Novo Nordisk reported Q1 2026 results May 6: net sales of DKK 96.82B (+24% YoY) and operating profit of DKK 59.62B (+54%). The Wegovy pill drove the print with DKK 2.26B (~$354M) in Q1 sales — almost double the DKK 1.16B analyst consensus — on roughly 1.3 million Q1 prescriptions and more than 2 million cumulative US prescriptions since the January 5 launch. Injectable Wegovy sales rose 12% YoY to DKK 18.2B. Ozempic sales fell 8% YoY but came in above expectations. The company tightened full-year guidance to a 4–12% sales-and-operating-profit decline at constant exchange rates, narrower than the prior 5–13% range. NVO US-listed shares rose roughly 6% on the print.
Reuters reported May 5 that Novo Nordisk's Wegovy pill posted roughly 721,000 US prescriptions in Q1 per IQVIA, beating analyst expectations on volume but raising margin questions: about 450,000 of those scripts were for the cheapest 1.5 mg starter dose at $149/month. Lilly's Foundayo approval in early April closed Novo's window as the only oral obesity pill, and Wegovy injection prices have fallen rapidly amid intensifying competition. The Danish company's market value has shed more than $400 billion from its 2024 peak. Wednesday's Q1 print (May 6, 7:30 CEST) is the test: investors are watching whether Novo holds February's guidance of a 5–13% sales and operating-profit decline at constant exchange rates, and whether direct-to-consumer NovoCare and the WW Med+ + GoodRx channels can offset price pressure.

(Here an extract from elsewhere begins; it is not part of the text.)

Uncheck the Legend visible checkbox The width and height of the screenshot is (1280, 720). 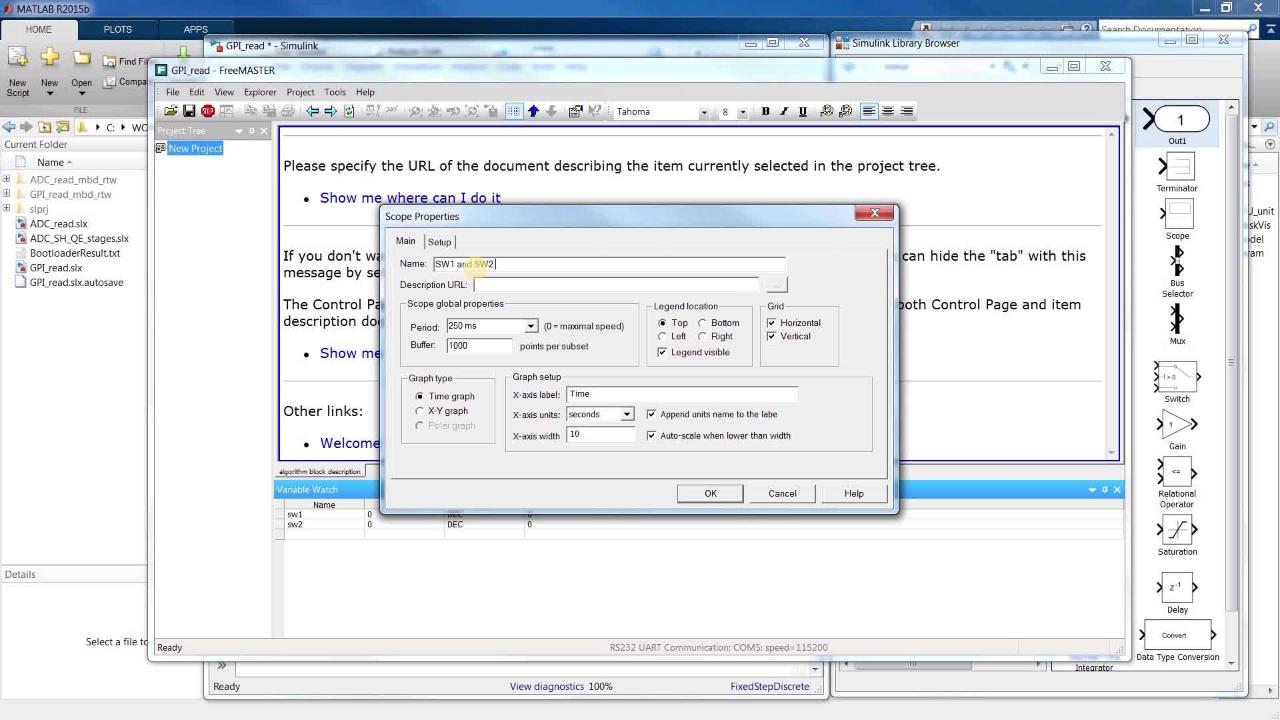point(662,352)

IQVIA data cited by Deutsche Bank analysts and Pharmaphorum showed Novo Nordisk's Wegovy pill at roughly 113,354 prescriptions in its most recent reported week, up from 105,366 the week prior. That puts Novo's January-launched oral semaglutide more than 20× ahead of Lilly's Foundayo Week 3 reading of 5,612, and the gap is from US retail-channel data alone — NovoCare Pharmacy direct-to-consumer volumes are additional. Lilly executives have asked analysts to wait 8–12 weeks for a clearer read, but the early Foundayo-versus-Wegovy-pill comparison continues to favor Novo on raw volume.
Two of the largest obesity drug makers report this week: Eli Lilly (April 30) with Foundayo (orforglipron) launch trajectory and Mounjaro/Zepbound dynamics under scrutiny — Lilly previously guided 2026 sales of $80-83 billion (25% growth); and Novo Nordisk (May 6) facing 5-13% guided sales decline as semaglutide loses exclusivity in China, Brazil, Canada, and as the Wegovy pill ramps. Goldman analysts model Lilly's oral GLP-1 capturing 60% of the daily-oral segment by 2030; Novo's projected at 21%. The Foundayo Week 1-2 prescription tracker has shown a slow start.

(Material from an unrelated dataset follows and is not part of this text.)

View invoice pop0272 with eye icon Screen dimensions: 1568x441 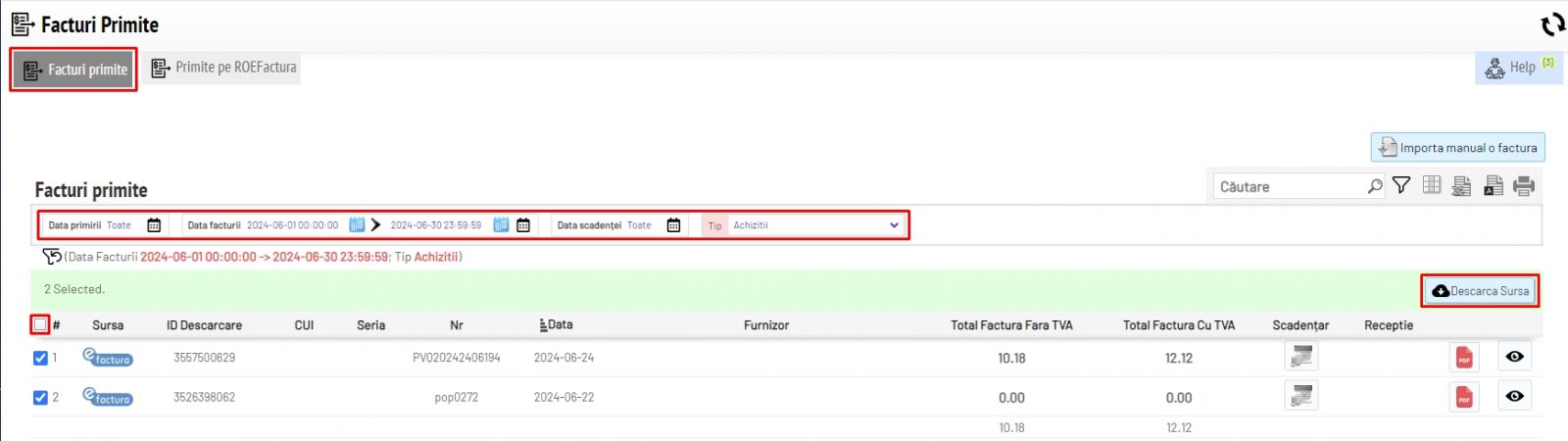[1514, 396]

Eli Lilly shares fell April 24 after the latest weekly prescription data for Foundayo showed 3,707 scripts for the week ending April 17 — behind analyst expectations. For comparison, Novo's Wegovy pill reached 18,410 prescriptions in its second week after a January launch. RBC Capital Markets analyst Trung Huynh said early comparisons should be viewed cautiously but acknowledged the uptake is 'likely to be received negatively.' Fierce Pharma launched a weekly Oral GLP-1 Tracker to follow Foundayo and Wegovy pill head-to-head.

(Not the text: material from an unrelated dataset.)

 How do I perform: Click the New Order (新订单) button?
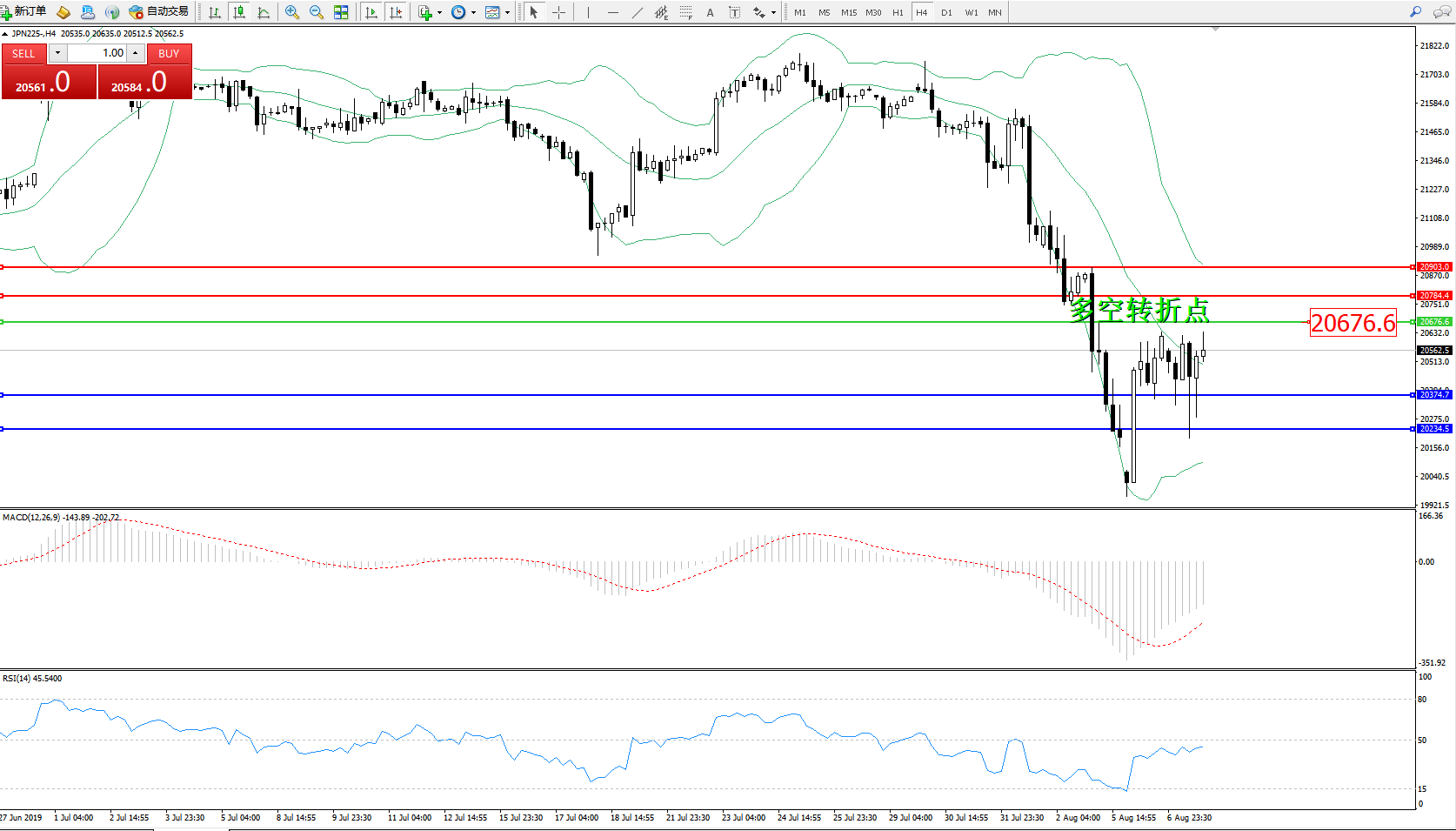click(x=24, y=11)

IQVIA tracking data reported April 21 showed Eli Lilly's newly-launched oral GLP-1 Foundayo (orforglipron) drew 1,390 prescriptions in its first full week (April 6-10), roughly 45% of the 3,071 Wegovy pill scripts in Novo Nordisk's launch week in January. Analyst consensus requires Foundayo to hit about 5.4 million prescriptions from April-December to generate $1.7 billion in 2026 revenue — a target that looks challenging at the current trajectory.